I had seen art last night, and had pizza, beer and wine, but are you going to tell Bilby that?  Uh yeah, Bilby, I have ingested beau coup art lately.  Would love to see you but am afraid of getting art toxicity so...like what?  I mean seriously.  What are you going to do?  Christ.  Now with all these cancellations, these reaffirmations of nothingness, Bernadette is spiraling out of control, trying to get me to go out and view vegetables and cat toys and I'll just be blunt here, I'm not feeling that at all.  I am three quarters the way through a novel that I was ready to quit at the halfway point but am sticking with just because I honestly don't know why I'm sticking with it.  It was one of the Pulitzer for fiction nominees this year, a year with no winners, and so far I'm pretty much in agreement with the committee.  Anyhow, the cat will come out ahead in all this.

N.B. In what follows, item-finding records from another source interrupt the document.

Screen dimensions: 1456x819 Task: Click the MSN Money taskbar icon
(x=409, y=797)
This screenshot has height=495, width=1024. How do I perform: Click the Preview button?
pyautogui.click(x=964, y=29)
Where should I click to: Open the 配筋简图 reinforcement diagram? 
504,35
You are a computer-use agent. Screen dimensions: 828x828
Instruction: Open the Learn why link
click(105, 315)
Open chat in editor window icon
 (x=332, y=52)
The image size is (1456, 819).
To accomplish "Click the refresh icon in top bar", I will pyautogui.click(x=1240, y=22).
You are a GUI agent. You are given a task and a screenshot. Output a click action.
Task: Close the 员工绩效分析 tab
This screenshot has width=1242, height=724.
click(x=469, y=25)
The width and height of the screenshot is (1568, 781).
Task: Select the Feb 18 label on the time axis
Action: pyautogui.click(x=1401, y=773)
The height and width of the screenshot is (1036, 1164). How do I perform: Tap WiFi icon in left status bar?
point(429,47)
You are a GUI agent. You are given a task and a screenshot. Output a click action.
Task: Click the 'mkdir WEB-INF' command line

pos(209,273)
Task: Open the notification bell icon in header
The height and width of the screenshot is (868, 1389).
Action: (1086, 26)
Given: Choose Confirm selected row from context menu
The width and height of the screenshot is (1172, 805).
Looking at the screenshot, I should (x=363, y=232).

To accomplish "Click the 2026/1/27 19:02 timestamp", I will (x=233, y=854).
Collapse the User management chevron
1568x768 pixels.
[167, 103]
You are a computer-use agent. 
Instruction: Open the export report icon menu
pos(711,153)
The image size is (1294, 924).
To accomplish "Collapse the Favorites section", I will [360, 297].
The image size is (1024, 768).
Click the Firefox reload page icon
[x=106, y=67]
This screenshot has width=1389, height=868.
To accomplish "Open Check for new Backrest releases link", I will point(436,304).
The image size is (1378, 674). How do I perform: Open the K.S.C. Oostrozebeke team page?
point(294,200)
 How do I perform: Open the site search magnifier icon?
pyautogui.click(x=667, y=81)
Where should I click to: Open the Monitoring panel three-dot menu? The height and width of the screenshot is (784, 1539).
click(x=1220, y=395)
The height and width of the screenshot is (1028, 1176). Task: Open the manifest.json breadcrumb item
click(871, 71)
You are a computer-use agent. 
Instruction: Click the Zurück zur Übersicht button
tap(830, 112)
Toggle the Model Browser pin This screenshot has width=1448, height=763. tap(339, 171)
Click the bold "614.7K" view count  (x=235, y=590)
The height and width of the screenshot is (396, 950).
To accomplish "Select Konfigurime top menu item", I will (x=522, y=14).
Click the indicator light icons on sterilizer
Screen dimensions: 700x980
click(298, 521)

Ok, here's the thing, you don't realize how ludicrous, how borderline mean-spirited, hell, insane even, is the comment--I hear you have termites, until you say it to the wrong person, and by wrong I only mean a person in the room who is not the woman Bernadette suggested I go talk to last night and give unto her my substantial wisdom concerning termites, which is, call someone then quit worrying about it.  For the greater body of people including all of humanity, here is my more general advice regarding termites.  If you can't tell Asian people apart  (even if Bernadette did say Japanese, about a woman who is part Japanese) or are just easily confused in those crowded spaces from which you are seeking the most rapid extrication, wait for a person with termite problems to reach out to you, not the other way around.  Otherwise you will spend the rest of the night hoping those two Asian people at the party don't learn that you mistook one for the other and decide they have had enough of your petit bourgeois racist bullshit, effectively banning you from art openings the world over, which remember, can include after parties with pizza and beer.  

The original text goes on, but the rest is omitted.